**What is expected:** Output each record in full, exactly as it stands.

[Stored records]
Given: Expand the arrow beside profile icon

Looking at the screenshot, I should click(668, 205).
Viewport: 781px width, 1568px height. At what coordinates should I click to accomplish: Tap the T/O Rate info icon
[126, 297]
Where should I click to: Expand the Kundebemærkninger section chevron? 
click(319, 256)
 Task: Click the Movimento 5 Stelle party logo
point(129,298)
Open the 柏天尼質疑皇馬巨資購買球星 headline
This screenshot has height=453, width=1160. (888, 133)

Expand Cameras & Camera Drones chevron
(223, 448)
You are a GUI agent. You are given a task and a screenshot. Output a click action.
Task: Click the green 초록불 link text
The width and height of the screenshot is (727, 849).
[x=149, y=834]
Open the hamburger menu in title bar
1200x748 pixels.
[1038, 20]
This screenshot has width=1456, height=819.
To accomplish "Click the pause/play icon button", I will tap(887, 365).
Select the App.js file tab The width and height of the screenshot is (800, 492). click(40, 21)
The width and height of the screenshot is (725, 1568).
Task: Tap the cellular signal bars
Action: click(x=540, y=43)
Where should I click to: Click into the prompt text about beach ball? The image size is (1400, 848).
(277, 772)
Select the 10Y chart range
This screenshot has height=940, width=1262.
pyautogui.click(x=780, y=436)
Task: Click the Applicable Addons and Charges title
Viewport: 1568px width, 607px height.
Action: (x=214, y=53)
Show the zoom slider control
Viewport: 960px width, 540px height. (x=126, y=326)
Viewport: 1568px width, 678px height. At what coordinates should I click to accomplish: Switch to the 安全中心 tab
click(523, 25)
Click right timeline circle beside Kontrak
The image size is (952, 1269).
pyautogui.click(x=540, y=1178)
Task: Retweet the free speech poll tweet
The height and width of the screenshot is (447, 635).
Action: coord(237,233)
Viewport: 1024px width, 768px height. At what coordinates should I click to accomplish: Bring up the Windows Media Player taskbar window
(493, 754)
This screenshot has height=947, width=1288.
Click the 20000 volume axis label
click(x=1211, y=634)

**Exercise solution:**
Given: Expand the arrow beside profile icon

Looking at the screenshot, I should click(668, 205).
Viewport: 781px width, 1568px height. At what coordinates should I click to accomplish: Tap the T/O Rate info icon
[126, 297]
Where should I click to: Expand the Kundebemærkninger section chevron? 
click(319, 256)
 Task: Click the Movimento 5 Stelle party logo
point(129,298)
Open the 柏天尼質疑皇馬巨資購買球星 headline
This screenshot has height=453, width=1160. (888, 133)

Expand Cameras & Camera Drones chevron
(223, 448)
You are a GUI agent. You are given a task and a screenshot. Output a click action.
Task: Click the green 초록불 link text
The width and height of the screenshot is (727, 849).
[x=149, y=834]
Open the hamburger menu in title bar
1200x748 pixels.
[1038, 20]
This screenshot has width=1456, height=819.
To accomplish "Click the pause/play icon button", I will tap(887, 365).
Select the App.js file tab The width and height of the screenshot is (800, 492). click(40, 21)
The width and height of the screenshot is (725, 1568).
Task: Tap the cellular signal bars
Action: click(x=540, y=43)
Where should I click to: Click into the prompt text about beach ball? The image size is (1400, 848).
(277, 772)
Select the 10Y chart range
This screenshot has height=940, width=1262.
pyautogui.click(x=780, y=436)
Task: Click the Applicable Addons and Charges title
Viewport: 1568px width, 607px height.
Action: (x=214, y=53)
Show the zoom slider control
Viewport: 960px width, 540px height. (x=126, y=326)
Viewport: 1568px width, 678px height. At what coordinates should I click to accomplish: Switch to the 安全中心 tab
click(523, 25)
Click right timeline circle beside Kontrak
The image size is (952, 1269).
pyautogui.click(x=540, y=1178)
Task: Retweet the free speech poll tweet
The height and width of the screenshot is (447, 635).
Action: coord(237,233)
Viewport: 1024px width, 768px height. At what coordinates should I click to accomplish: Bring up the Windows Media Player taskbar window
(493, 754)
This screenshot has height=947, width=1288.
Click the 20000 volume axis label
click(x=1211, y=634)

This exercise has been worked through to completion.